Objectif: constituer une majorité. Les grandes manoeuvres ont commencé vendredi pour le congrès du Parti socialiste français, au lendemain du vote des militants qui a placé en tête la motion de Ségolène Royal avec une majorité relative de 29%.

Forte de ses quatre points d'avance sur Bertrand Delanoë et Martine Aubry, la finaliste de l'élection présidentielle de 2007 a entamé des contacts avec les autres motions afin de former une majorité pour gouverner le parti.Vainqueur-surprise du scrutin de jeudi soir, Ségolène Royal n'a pas tardé à lancer l'offensive, en posant en rassembleuse. «Ce que les militants ont voulu traduire dans ce vote, c'est une volonté profonde de changement. (...) Il va falloir que cette volonté soit respectée», a-t-elle dit vendredi matin sur France-Inter.

La présidente de la région Poitou-Charentes a entrouvert le «frigidaire» dans lequel elle avait mis en septembre sa candidature au poste de Premier secrétaire. «Ce résultat me donne une légitimité», a-t-elle convenu.

Mme Royal avance cependant avec prudence. Jouant collectif, elle a affiché sa volonté de «rassembler tous les talents», dans un esprit d'«unité» et «sans exclusive». Elle a donc décroché son téléphone pour contacter Bertrand Delanoë et Martine Aubry, arrivés ex-aequo avec 25% du vote des militants, Benoît Hamon, autre surprise avec 19%, sans oublier les deux «petits», Utopia et le Pôle écologique, 1,5% à 2% chacun selon les résultats, encore provisoires vendredi. La participation était de 55,38% des 233.000 militants susceptibles de voter.
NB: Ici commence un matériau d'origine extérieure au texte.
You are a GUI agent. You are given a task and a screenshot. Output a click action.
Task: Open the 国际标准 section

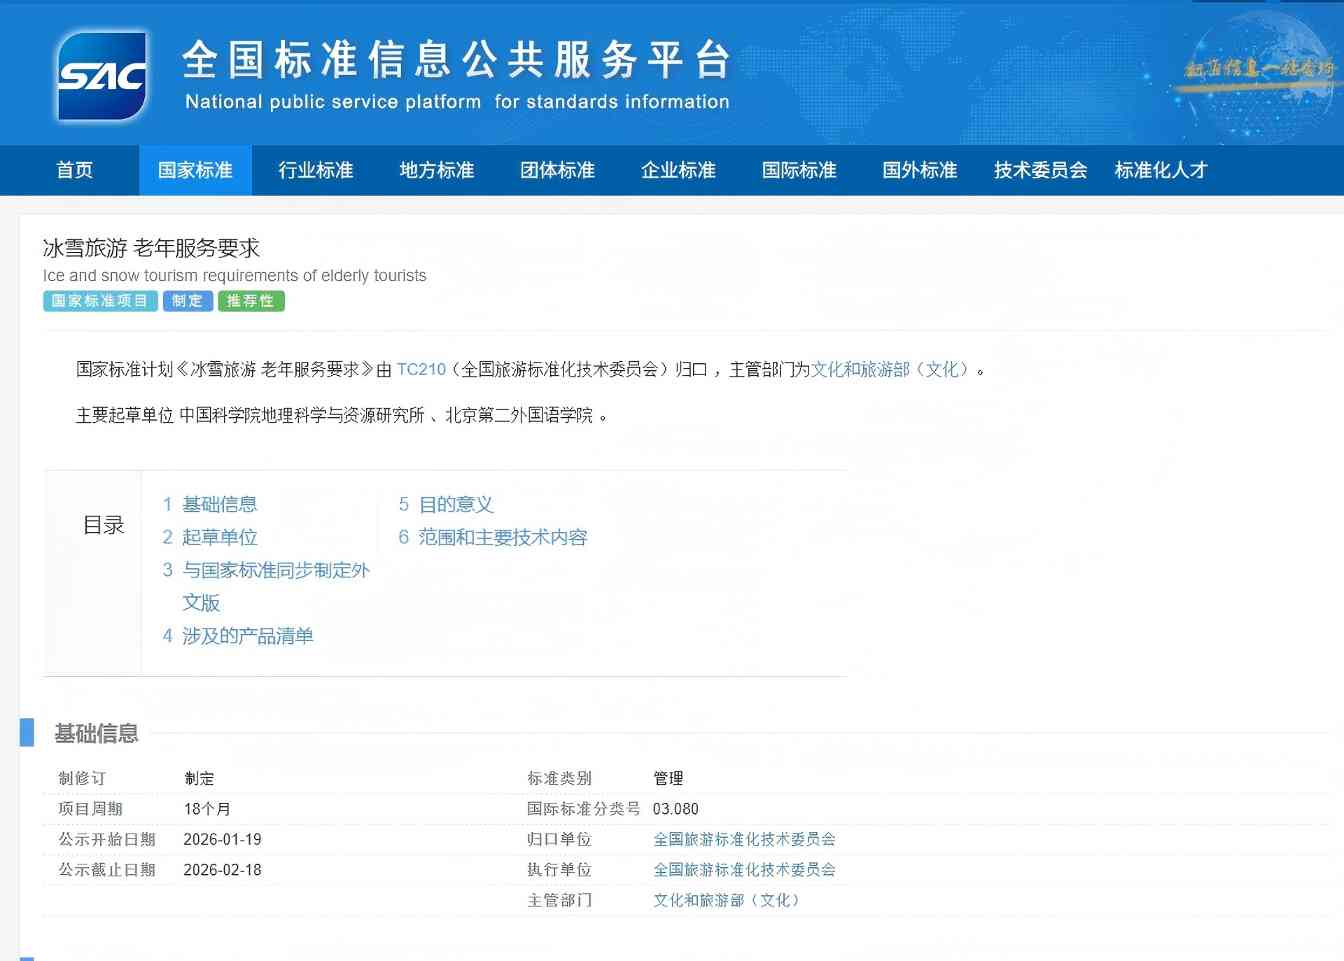point(799,170)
Mais sa tâche s'annonce ardue, tant la situation est complexe au PS. S'il lui a donné une majorité relative, le vote de jeudi consacre aussi la balkanisation d'un parti en crise, éclaté en quatre grands courants et une multitude de sous-courants. En outre, le «TSR» (tout sauf Royal) est encore vivace au sein du parti 18 mois après la présidentielle, perdue en partie du fait des tensions entre le parti et sa candidate.

Désavoué par le scrutin, François Hollande, Premier secrétaire sortant et soutien de Bertrand Delanoë, n'a pas caché ses réticences à voir son ex-compagne lui succéder. Les idées de Ségolène Royal «ne sont pas majoritaires», a-t-il minimisé sur RTL.

Soucieux de ne pas donner aux Français l'image d'un congrès de Rennes-bis, le député de Corrèze n'en a pas moins affiché lui aussi son souhait d'un «rassemblement» des quatre principales motions avant ou pendant le rendez-vous du 14 au 16 novembre. Sinon, «le PS aura des jours difficiles».

Les autres courants ont commencé à faire monter les enchères. Un accord semble d'ores et déjà difficile avec Bertrand Delanoë, dont la conception du parti est aux antipodes de celle de Mme Royal. Dans son unique réaction après sa cinglante défaite, le maire de Paris a exclu «toute perspective d'alliance avec un parti qui ne s'assumerait pas clairement de gauche», en clair, avec le MoDem de François Bayrou.

Martine Aubry, qui a réuni ses amis vendredi à déjeuner, attend de voir. «On écoute et on attend, mais on n'ira pas dans un rassemblement qui donne l'impression de se rassembler pour se rassembler», prévient le fabiusien Claude Bartolone. Les «aubrystes» doutent fortement de la sincérité du virage à gauche opéré par l'ex-candidate pendant la crise financière.

Candidat déclaré au poste de Premier secrétaire, Benoît Hamon souhaite lui aussi que Mme Royal clarifie la question d'une alliance avec le centre et réclame un changement de ligne politique et d'équipe.

Une alliance entre Mme Royal et le leader de l'aile gauche du PS pourrait paradoxalement être facilitée par la décision de Jean-Luc Mélenchon et Marc Dolez, signataires de la motion Hamon, de quitter le parti. Les deux parlementaires, qui incarnaient l'extrême gauche du PS, ont claqué la porte pour fonder un nouveau parti, voyant dans le vote la victoire de la «social-démocratie européenne».

Si elle renonce à être candidate, Mme Royal pourrait se retrancher derrière un Premier secrétaire plus consensuel issu de sa motion. Les noms de Vincent Peillon, François Rebsamen et Julien Dray sont avancés. «Aucun n'est l'incarnation du rassemblement», répond M. Bartolone. Le successeur de François Hollande sera élu le 20 novembre par un nouveau vote des militants.